All Jazzed Up

Saxophonist Charles McPherson Remembers The Sound That Mad Perfect Sense.

By Dave McElfresh

WHILE THERE ARE plenty of aging jazzers embarrassingly wistful about the good old days, their sloppy sentimentalism doesn't mean that previous eras didn't offer a helluva lot more jazz than we're currently given.

Music "Back in the early '50s" recalls alto saxophonist Charles McPherson regarding his youthful days in Detroit, "I was in this candy store that had a jukebox, and I saw the name Charlie Parker and put a nickel in, wanting to hear this guy. It was a cut off South Of The Border. I was about 14 years old."

You don't have to be a bitter old fogey to miss a time when a commercial form of musical entertainment offered something more substantial than anything currently found flipping the entire span, west-to-far-east, of the radio dial--let alone the limited selections of the local bar's jukebox.

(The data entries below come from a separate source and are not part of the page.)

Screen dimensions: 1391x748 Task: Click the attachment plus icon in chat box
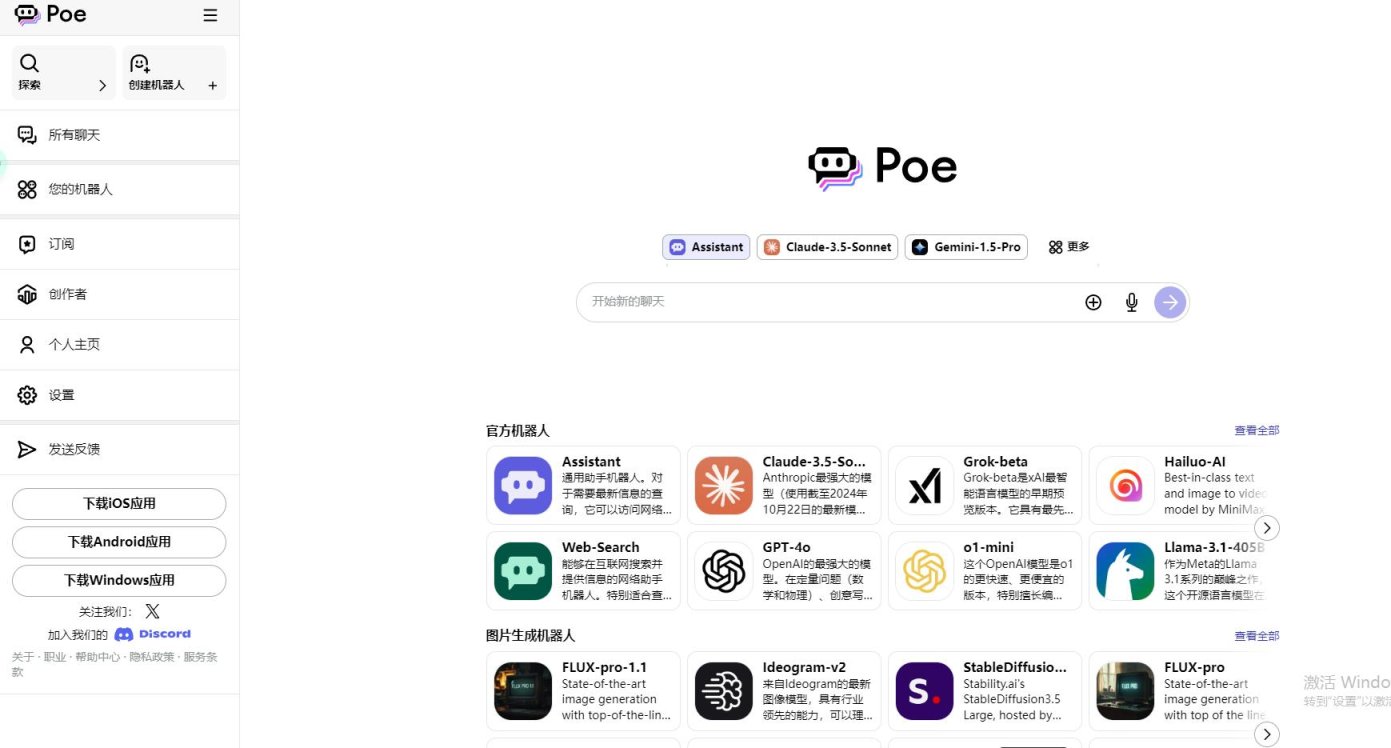pos(1093,301)
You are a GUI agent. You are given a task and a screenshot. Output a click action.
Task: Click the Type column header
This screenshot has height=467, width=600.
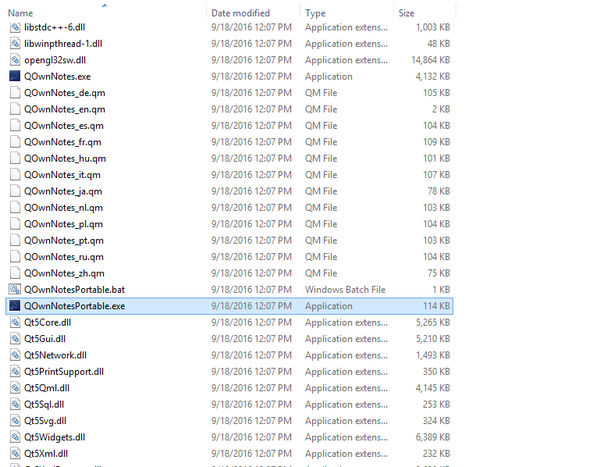point(316,12)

But a barely teenaged McPherson lived in a community that had already made him surprisingly familiar with jazz.

"Parker didn't sound that revolutionary to me," he remembers, regarding his introduction to probably the most radical innovator in jazz history. "I didn't know anything about the genres, the differences between swing and the other, later styles. It was all jazz to me. But I remember the overwhelming feeling I had when I heard Bird. I felt this was the way it should go. It made perfect sense. All the notes that he played connected up right, fit together like well-constructed sentences. I could sense the melodic logic in his lines."

And McPherson wasn't the exception.

"A lot of kids were into Charlie Parker back then. It was kind of a poor neighborhood bordering on a middle-to-upper-class black neighborhood. Most of the kids liked doowop better, but there was a hub of totally different kids, smarter kids--both bookwormish nerds and real hipsters, not necessarily the egghead type--who were equally touched by the urgency and virtuosity of bebop."

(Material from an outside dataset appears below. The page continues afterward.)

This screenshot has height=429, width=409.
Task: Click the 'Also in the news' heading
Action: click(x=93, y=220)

McPherson's passion for jazz led him to study with jazz pianist Barry Harris from age 15 to 20.

"Harris had some very interesting concepts about harmony. He was kind of a guru in Detroit. I remember Coltrane coming by his house--every day was a musical day for anyone visiting him who was coming through town."

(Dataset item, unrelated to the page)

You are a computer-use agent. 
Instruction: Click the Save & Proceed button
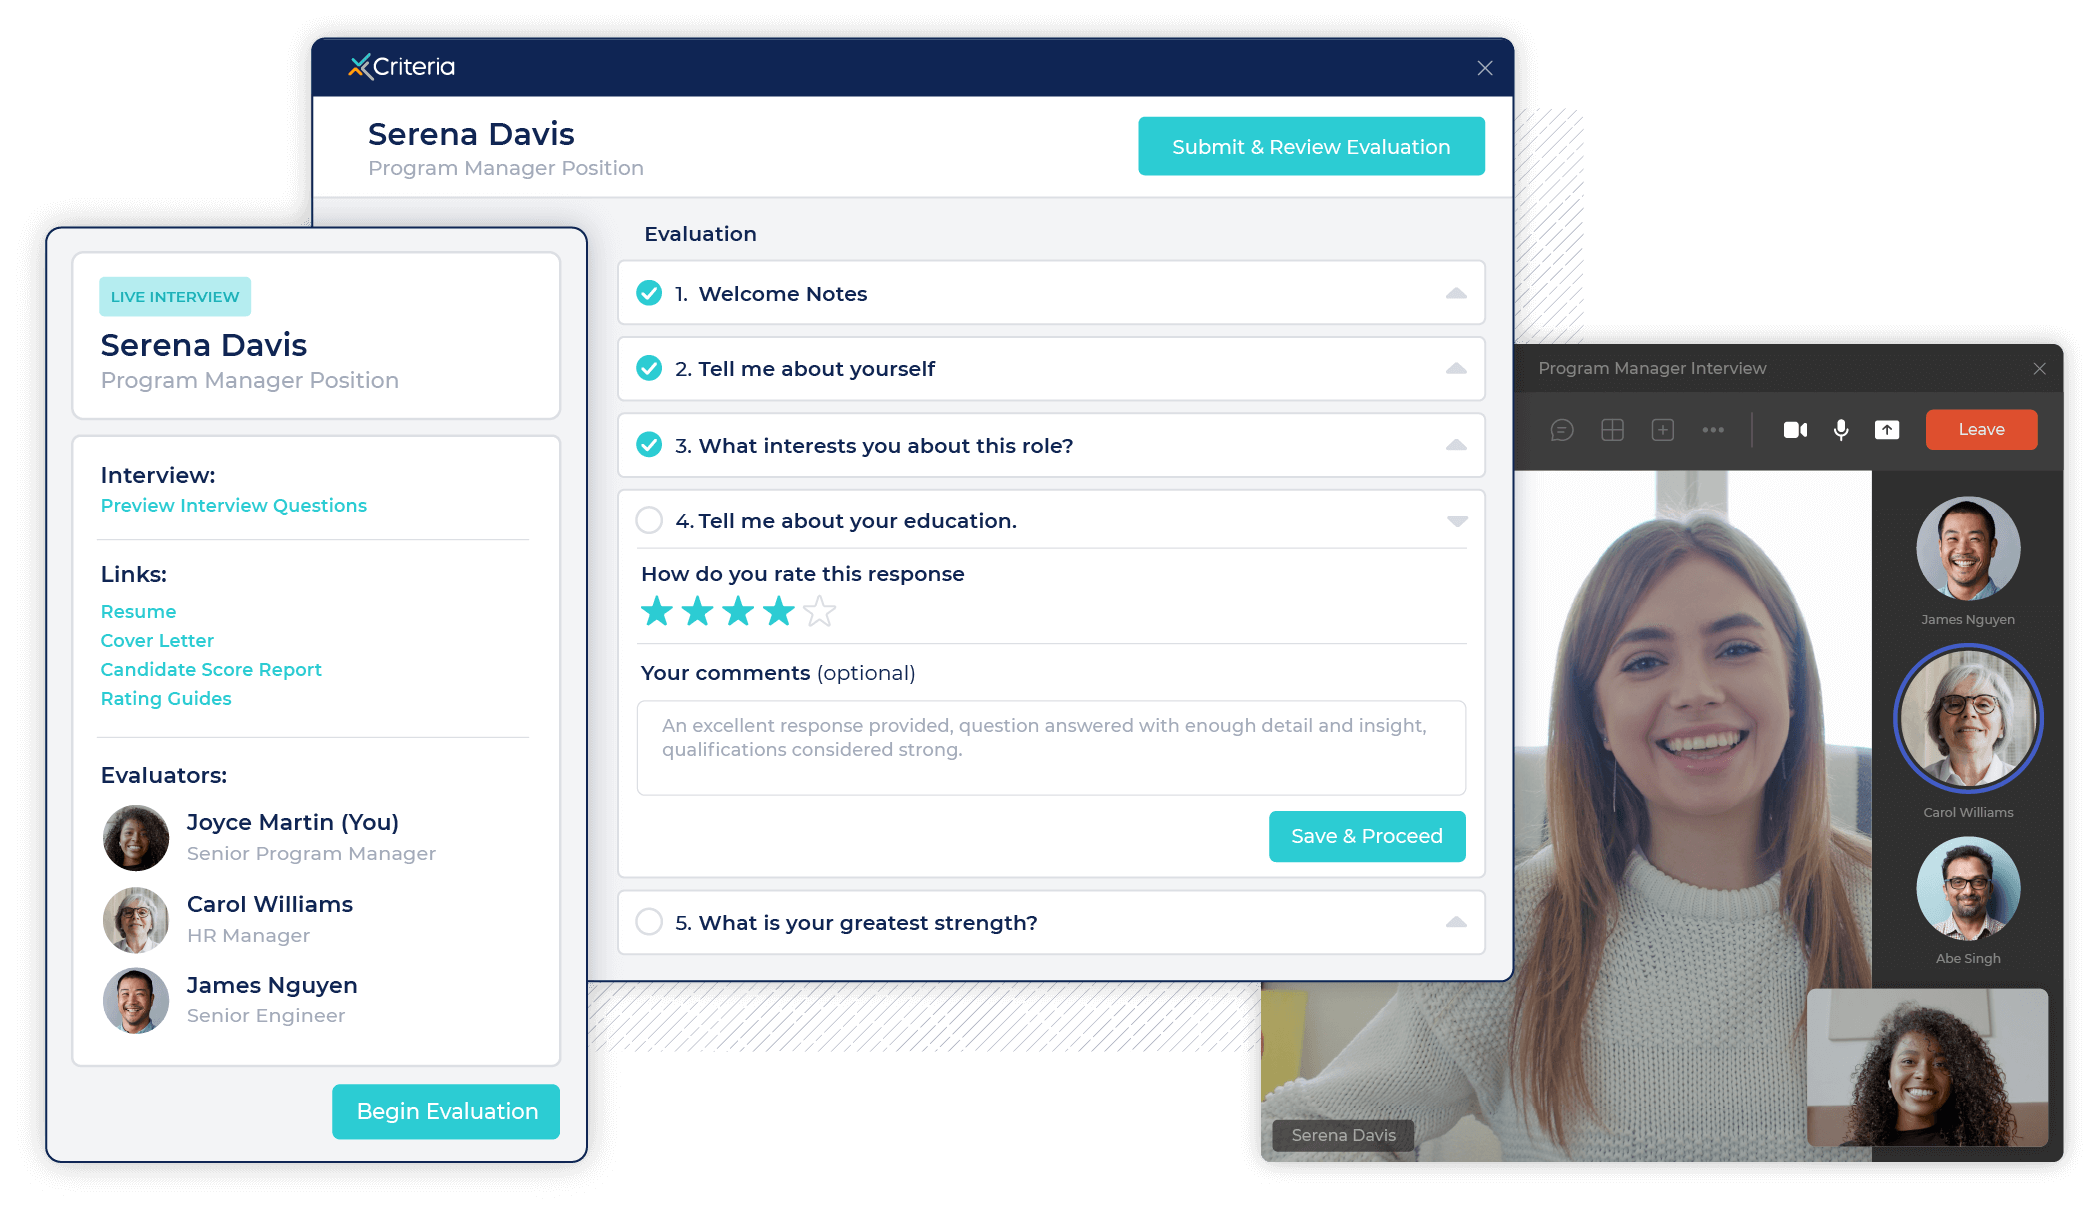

McPherson's next advance was even more significant.

"I hooked up with bassist Charles Mingus through Yusef Lateef. In 1959 we played some afternoon jam sessions at a placed called Cafe Wha?, a little coffee shop in Greenwich Village, along with players like tenor saxophonist Booker Ervin. Mingus had heard of me through Lateef, and was in need of a trumpet and saxophone player. Eric Dolphy and Ted Curson were working with Mingus and were going to quit in order to start their own groups, so Mingus heard Ervin and me and hired us."

McPherson worked with the temperamental Mingus off and on for 12 years.

"Mingus was hard to play with," the altoist admits. "He was very exacting and pretty much the taskmaster. He wrote in a very complicated manner because he was a complicated person, but I learned a lot from him, especially in terms of composition."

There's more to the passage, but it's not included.